As with many areas of life (marriage, finance, nutrition, fitness...) there seems to be a lack of common sense in pregnant women and those that surround them. I'm no parenting expert, but when it comes to the common sense arena, I've been blessed. Since no such manual exists, I took it upon myself to make some guidelines for those who might have lackluster street smarts. I still can't figure out why it's called 'common' sense when it seems so scarce!
#1: The same rules of etiquette you use for the general population apply when addressing a pregnant woman. There is no way you would sit in front of the Great American Cookie Co. at the mall and yell out 'HEY LARD ASS' at the people buying their double doozies and butter cookies. Therefore, you don't need to inform me every time I look larger. Refrain from comments like 'you look bigger than you did two days ago' or I might respond 'you look uglier than you did two days ago'. If you can't say something nice, button it. I'm supposed to be getting bigger, smarty. There's a HUMAN in there. Why comment on the inevitable? No one yells 'HOLY SHIT' every morning when the sun rises.
#2: Pregnant women - don't be dumb. We all have 'oopsie' moments where we do something not-so-smart like picking up a heavy bag of dog food (guilty!) or wrestling down a poodle-hungry pit bull (um, yeah, that was me too), but these are things that we do instinctively or absent-mindedly... and we all make mistakes. The issue I'm addressing here are moms-to-be who TRY to achieve amazing physical feats while pregnant, then post about it on FaceBook hoping for kudos. I ran a marathon, finished in under 3 hours, and had my baby at mile 24! How about expectant mothers who shun carbs or count calories? SERIOUSLY? Ladies, there is a BABY in there. A BABY. Since you peed on the stick, it has been YOUR job ALONE to take care of him. You have the rest of your life to diet and set marathoning records. Can't it wait nine months? Don't be dumb.

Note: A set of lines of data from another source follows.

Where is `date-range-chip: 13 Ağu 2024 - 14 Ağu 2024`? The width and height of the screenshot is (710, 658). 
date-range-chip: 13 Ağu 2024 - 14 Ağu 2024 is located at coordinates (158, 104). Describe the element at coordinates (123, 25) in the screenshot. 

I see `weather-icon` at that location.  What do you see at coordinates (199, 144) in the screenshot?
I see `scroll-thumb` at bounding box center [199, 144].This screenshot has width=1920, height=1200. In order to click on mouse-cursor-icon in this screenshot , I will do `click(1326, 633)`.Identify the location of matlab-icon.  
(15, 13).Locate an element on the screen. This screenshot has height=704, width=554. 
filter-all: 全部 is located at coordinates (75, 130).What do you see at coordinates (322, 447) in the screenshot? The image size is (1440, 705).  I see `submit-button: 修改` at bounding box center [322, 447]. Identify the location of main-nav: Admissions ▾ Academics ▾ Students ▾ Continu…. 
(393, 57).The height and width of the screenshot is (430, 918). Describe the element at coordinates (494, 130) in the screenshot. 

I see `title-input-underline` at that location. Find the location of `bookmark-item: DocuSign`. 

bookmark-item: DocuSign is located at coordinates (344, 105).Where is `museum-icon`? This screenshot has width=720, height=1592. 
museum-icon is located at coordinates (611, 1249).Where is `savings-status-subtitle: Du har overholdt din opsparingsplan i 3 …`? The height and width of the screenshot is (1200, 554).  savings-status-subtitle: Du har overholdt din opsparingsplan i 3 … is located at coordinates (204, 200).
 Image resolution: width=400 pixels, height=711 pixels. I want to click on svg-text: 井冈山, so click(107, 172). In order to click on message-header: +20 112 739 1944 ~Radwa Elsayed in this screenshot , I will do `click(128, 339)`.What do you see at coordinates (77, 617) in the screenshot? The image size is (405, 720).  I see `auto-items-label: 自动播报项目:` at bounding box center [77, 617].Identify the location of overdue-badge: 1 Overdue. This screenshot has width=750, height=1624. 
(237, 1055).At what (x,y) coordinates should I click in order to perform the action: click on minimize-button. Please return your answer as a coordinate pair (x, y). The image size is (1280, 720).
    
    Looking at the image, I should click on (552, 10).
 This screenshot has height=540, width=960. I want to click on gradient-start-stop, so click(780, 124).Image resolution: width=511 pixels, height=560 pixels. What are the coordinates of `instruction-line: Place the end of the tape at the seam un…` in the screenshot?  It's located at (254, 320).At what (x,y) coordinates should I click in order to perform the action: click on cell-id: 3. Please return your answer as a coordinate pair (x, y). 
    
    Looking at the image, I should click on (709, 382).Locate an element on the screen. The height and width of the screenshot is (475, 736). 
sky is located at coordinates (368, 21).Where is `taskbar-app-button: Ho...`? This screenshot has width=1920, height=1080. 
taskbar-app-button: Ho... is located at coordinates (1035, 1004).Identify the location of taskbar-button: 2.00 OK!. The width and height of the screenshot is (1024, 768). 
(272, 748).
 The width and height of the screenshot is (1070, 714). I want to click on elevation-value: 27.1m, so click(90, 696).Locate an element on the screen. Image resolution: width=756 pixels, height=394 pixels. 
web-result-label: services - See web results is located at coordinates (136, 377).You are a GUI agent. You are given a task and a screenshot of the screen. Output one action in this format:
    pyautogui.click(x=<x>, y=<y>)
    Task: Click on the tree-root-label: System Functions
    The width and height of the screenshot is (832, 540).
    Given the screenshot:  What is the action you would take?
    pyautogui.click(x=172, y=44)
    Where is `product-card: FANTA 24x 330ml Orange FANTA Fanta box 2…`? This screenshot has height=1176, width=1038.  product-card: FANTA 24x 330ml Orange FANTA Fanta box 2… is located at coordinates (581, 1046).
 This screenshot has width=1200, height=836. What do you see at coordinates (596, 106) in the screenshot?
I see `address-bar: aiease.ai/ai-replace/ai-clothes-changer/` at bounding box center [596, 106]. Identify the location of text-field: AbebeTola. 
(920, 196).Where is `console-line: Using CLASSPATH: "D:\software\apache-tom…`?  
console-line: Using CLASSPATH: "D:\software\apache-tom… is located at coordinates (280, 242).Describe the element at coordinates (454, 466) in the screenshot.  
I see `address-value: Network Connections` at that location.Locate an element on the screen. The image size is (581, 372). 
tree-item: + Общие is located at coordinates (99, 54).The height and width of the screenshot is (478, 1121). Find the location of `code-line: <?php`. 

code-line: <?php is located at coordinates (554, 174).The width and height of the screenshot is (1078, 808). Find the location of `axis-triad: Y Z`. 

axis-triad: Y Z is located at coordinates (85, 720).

#3: Have a little sympathy for pregnancy-related changes, like increased sense of smell or sleeplessness. I had an acute sense of smell pre-pregnancy, and now I could work part time as a drug-sniffing police dog. As a personal trainer, this new-found super power can be a little inconvenient. To make it even more complicated, I work at 5:45am, when some believe workouts can be 'hygiene-optional'. Please brush your teeth and use deodorant. And take Beano, where applicable. I can't explain how bad fart, funk, and garlic smell to me right now. 3 minutes of your life. That's all I'm asking for!
I used to have an amazing ability to sleep thru anything... until the achy-hip-no-lying-on-the-back-constant-baby-gymnastics thing kicked in. Oh yeah, and Jesse took up snoring, you know... just for fun. He, however, could teach folks a thing or two about hubby etiquette. He will send himself to the guest bedroom if he knows he's keeping me up, which keeps me from putting his pillow over his face! THAT is definitely a good thing.